What Could the Trump Administration Mean for Cybersecurity?

The results of the 2024 US presidential election kicked off a flurry of speculation about what changes a second Donald Trump administration will bring in terms of policy, including cybersecurity. 

InformationWeek spoke to three experts in the cybersecurity space about potential shifts and how security leaders can prepare while the industry awaits change.   

Changes to CISA 

In 2020, Trump fired Cybersecurity and Infrastructure Security Agency (CISA) Director Christopher Krebs after he attested to the security of the election, despite Trump’s unsupported claims to the contrary.
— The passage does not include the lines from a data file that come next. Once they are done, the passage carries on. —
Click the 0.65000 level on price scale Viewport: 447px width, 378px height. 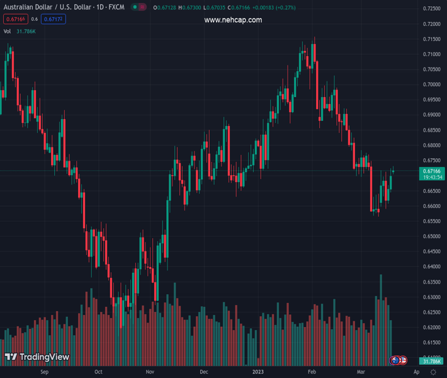click(431, 237)
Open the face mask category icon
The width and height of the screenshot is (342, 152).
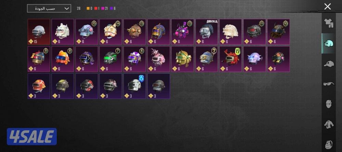click(329, 104)
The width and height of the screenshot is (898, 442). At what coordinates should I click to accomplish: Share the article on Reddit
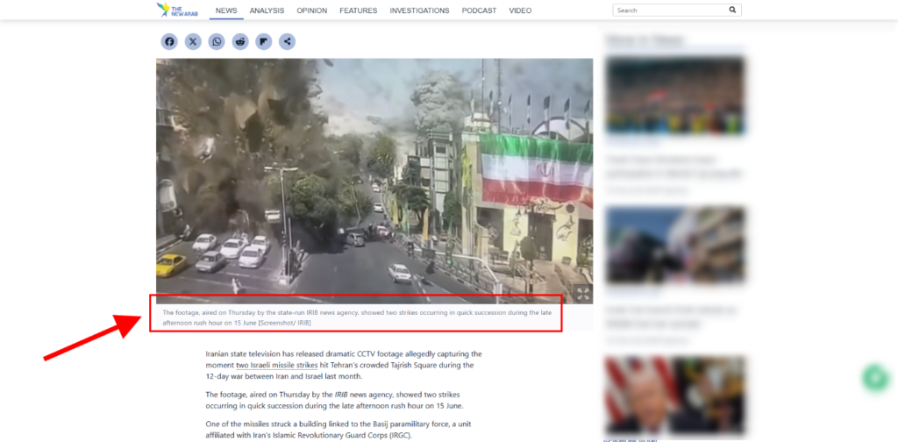click(x=240, y=41)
It seems that the federal agency could face a significant shakeup under a second Trump administration. 

“The Republican party … believes that agency has had a lot of scope creep,” AJ Nash, founder and CEO of cybersecurity consultancy Unspoken Security, says.  

For example, Project 2025, a policy playbook published by conservative think tank The Heritage Foundation, calls to end “… CISA’s counter-mis/disinformation efforts.” It also calls for limits to CISA’s involvement in election security. The project proposes moving the CISA to the Department of Transportation. 
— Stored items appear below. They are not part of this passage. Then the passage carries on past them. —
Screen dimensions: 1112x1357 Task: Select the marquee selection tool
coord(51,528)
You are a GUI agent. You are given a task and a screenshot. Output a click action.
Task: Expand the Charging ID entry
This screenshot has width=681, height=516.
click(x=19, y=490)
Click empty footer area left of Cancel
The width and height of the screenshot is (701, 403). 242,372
Trump distanced himself from Project 2025 during his campaign, but there is overlap between the playbook and the president-elect’s plans, the New York Times reports.  

Related:2024 Cyber Resilience Strategy Report: CISOs Battle Attacks, Disasters, AI ... and Dust

“I think it safe to say that CISA is going to have a lot of changes, if it exists at all, which I think [is] challenging because they have been very responsible for both election security and a lot of efforts to curb mis-, dis- and malinformation,” says Nash.  

AI Executive Order 

In 2023, President Biden signed an executive order regarding AI and major issues that arose in the wake of its boom: safety, security, privacy, and consumer protection. Trump plans to repeal that order.  

“We will repeal Joe Biden’s dangerous Executive Order that hinders AI Innovation, and imposes Radical Leftwing ideas on the development of this technology. In its place, Republicans support AI Development rooted in Free Speech and Human Flourishing,” according to a 2024 GOP Platform document.  

Less federal oversight on the development of AI could lead to more innovation, but there are questions about what a lack of required guardrails could mean. AI, how it is developed and used, has plenty of ramifications to cybersecurity and beyond.  

“The tendency of generative AI to hallucinate or confabulate … that's the concern, which is why we have guardrails,” points out Claudia Rast, chair of the intellectual property, cybersecurity, and emerging technology practice at law firm Butzel Long.  

Related:Juliet Okafor Highlights Ways to Maintain Cyber Resiliency

While the federal government may step back from AI regulation, that doesn’t mean states will do the same. “You're going to see … California [and] Texas … and other states taking a very proactive role,” says Jeff Le, vice president of global government affairs and public policy at cybersecurity ratings company SecurityScorecard.   

California Governor Gavin Newsom signed several bills relating to the regulation of GenAI. A bill -- the Texas Responsible AI Governance Act (TRAIGA) -- was introduced in the Lone Star State earlier this year.  

Cybersecurity Regulation 

The Trump administration is likely to roll back more cybersecurity regulation than it will introduce. “I fully anticipate there to be a significant slowdown or rollback on language or mandated reporting, incident reporting as a whole,” says Le.  

Furthermore, billionaire Elon Musk and entrepreneur Vivek Ramaswamy will lead the new Department of Government Efficiency, which will look to cut back on regulation and restructure federal agencies, Reuters reports. 

But enterprise leaders will still have plenty of regulatory issues to grapple with. “They'll be looking at the European Union. They'll be looking at regulations … coming out of Japan and Australia … they'll also be looking at US states,” says Le. “That's going to be more of a question of how they're going to navigate this new patchwork.” 

Related:Next Steps to Secure Open Banking Beyond Regulatory Compliance

Cyber Threat Actors  

Nation state cyber actors continue to be a pressing threat, and the Trump administration appears to be planning to focus on malicious activity coming out of China, Iran, North Korea, and Russia. 

“I do anticipate the US taking a more aggressive stance, and I think that's been highlighted by the incoming national security advisor Mike Waltz,” says Le. “I think he has made a point to prioritize a more offensive role, and that's with or without partners.” 

Waltz (R-Fla.) has been vocal about combatting threats from China in particular.  

Preparing for Change 

Predicting a political future, even just a few short months away, is difficult. With big changes to cybersecurity ahead, what can leaders do to prepare? 

While uncertainty prevails, enterprise leaders have prior cybersecurity guidelines at their fingertips today. “It's time to deploy and implement the best practices that we all know are there and [that] people have been advising and counseling for years at this point,” says Rast.